Bash Scripting for CI/CD Pipelines: GitHub Actions, Deploys, and Docker

Published: June 10, 202618 min read

A deployment pipeline ran for three weeks reporting every step green, and every one of those runs shipped a build that had failed to compile. The build step ended in npm run build | tee build.log so the output could be archived. Bash returns the exit status of the last command in a pipeline, which was tee — and tee always succeeds at copying text. The compiler's non-zero exit was discarded the instant the pipe handed off to tee. The error message was right there in build.log. GitHub Actions saw exit code 0, painted the step green, and deployed the broken artifact. Nobody looked at the log because the checkmark said there was nothing to look at.

That is the defining property of bash in CI: a silent failure can present as success. On a server you watch the command fail in your terminal. In a pipeline, a swallowed exit code produces a green checkmark over broken code, and the gap between "the logs show an error" and "the pipeline reports failure" is exactly where outages are born. This guide is about closing that gap. It is written for the developer who inherits bash they did not write — inside a GitHub Actions run: block, a Docker ENTRYPOINT, a Kubernetes init container, a deploy script — and has to run it, debug it, and change it without breaking production.

Why bash in CI/CD fails differently than bash on a server

There are four failure modes that are specific to CI and rarely bite you at an interactive prompt.

1. Exit codes swallowed by a pipe. The story above is the canonical case. Any command | tee, command | grep, or command | sort returns the exit code of the right-hand command, masking a failure on the left. On a server you would notice the bad output; in CI the pipeline only checks the final exit code, and it is wrong. set -o pipefail is the fix, and it belongs in every CI step that contains a pipe whose left side can fail.

2. Shell provisioning differences. GitHub's ubuntu-latest runners give you bash 5.x. The macos-latest runners ship bash 3.2 — a 2007 release frozen for licensing reasons — where associative arrays, ${var,,} case conversion, and mapfile do not exist. A script that passes on the Ubuntu runner can fail with a syntax error on the macOS runner in the same workflow. If a step must run cross-platform, target the lowest common denominator or pin the shell.

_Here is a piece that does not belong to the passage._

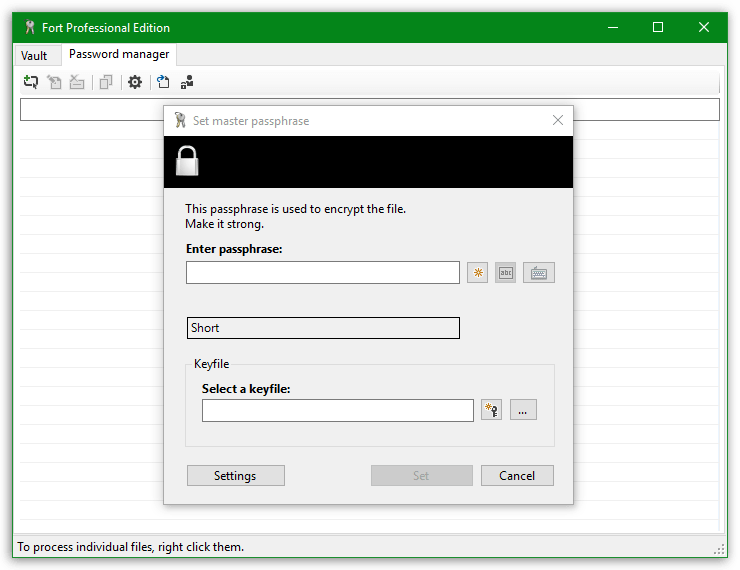
Task: Open the dialog's Settings button
Action: click(x=235, y=476)
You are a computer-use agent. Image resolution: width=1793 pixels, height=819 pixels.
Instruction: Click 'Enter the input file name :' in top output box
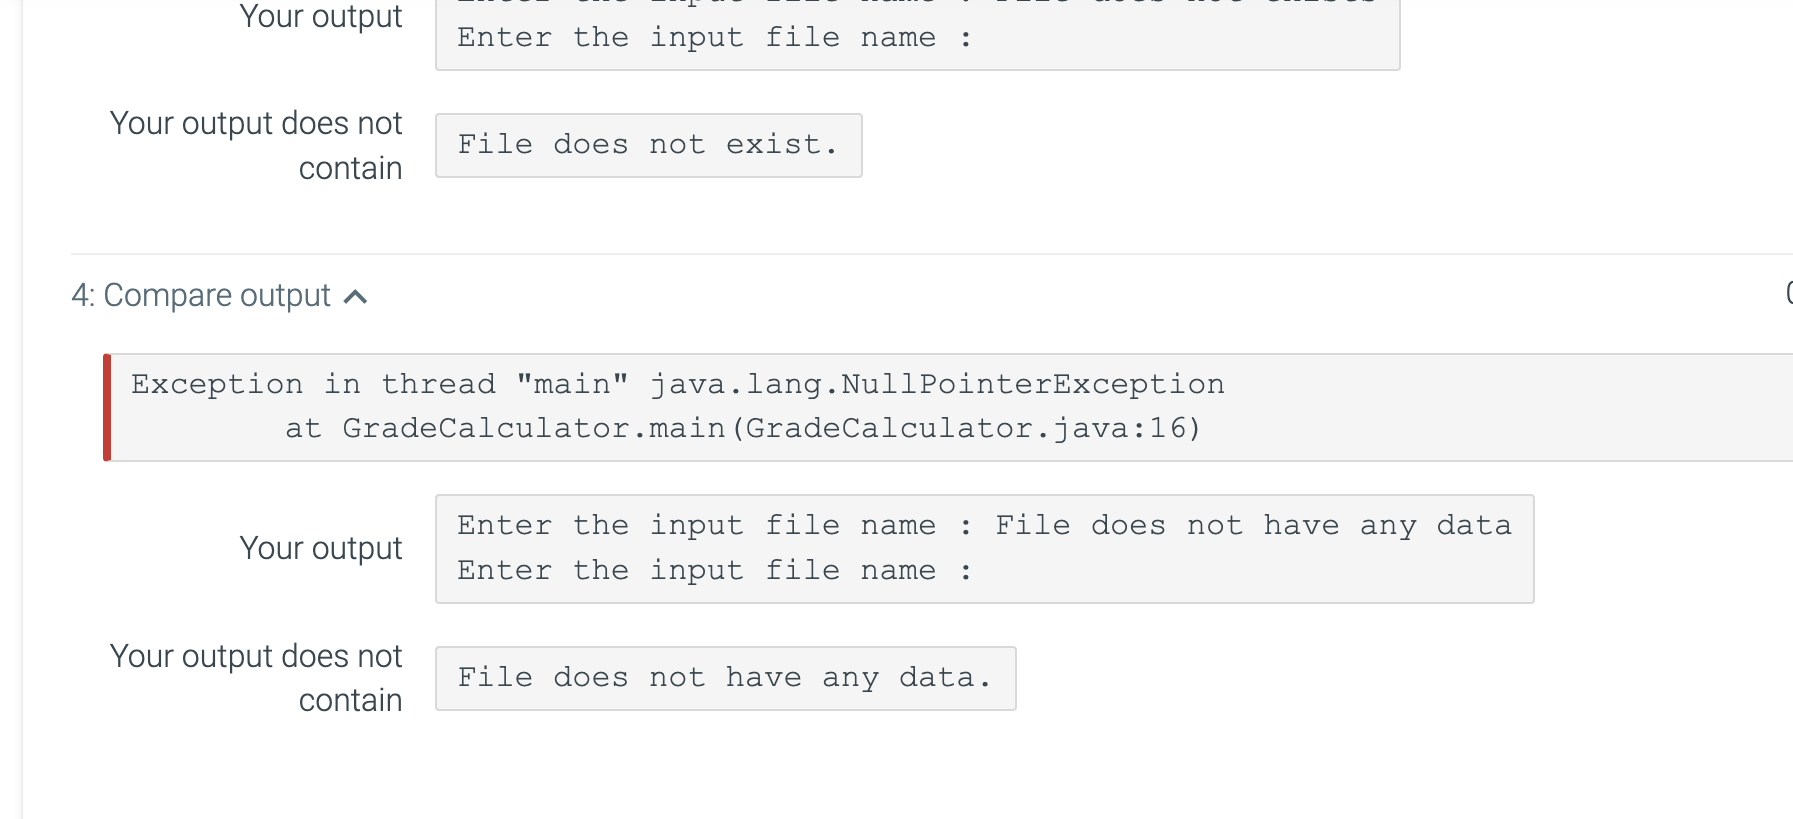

3. Environment variable injection gaps. CI sets variables you do not control and does not set ones you assume exist. $HOME, $USER, and $PATH differ from your laptop; $CI, $GITHUB_SHA, and dozens of others appear that you never defined. A script that reads $DEPLOY_TARGET and finds it empty will, without set -u, treat it as the empty string and do something silently wrong rather than failing.

4. Interactive-shell assumptions. CI runs a non-interactive, non-login shell. It does not source ~/.bashrc or ~/.bash_profile, so aliases are absent, functions you defined for your prompt are gone, and PATH may not include directories your login shell adds. A command that works when you type it can produce command not found in CI purely because the environment that defined it was never loaded.

Here is the shape of the fix at the workflow level — set -euo pipefail at the top of a multi-line run: block:

yaml
- name: Build and verify run: | set -euo pipefail npm ci npm run build | tee build.log grep -q "build succeeded" build.log

It belongs there even though GitHub Actions reports step failures on its own, because Actions only sees the exit code of the whole block. Without pipefail, the tee on line three hides a build failure; without set -e, a failure on line two does not stop line three from running against a half-built tree. The runner's own failure detection is downstream of bash's — if bash reports success, Actions believes it.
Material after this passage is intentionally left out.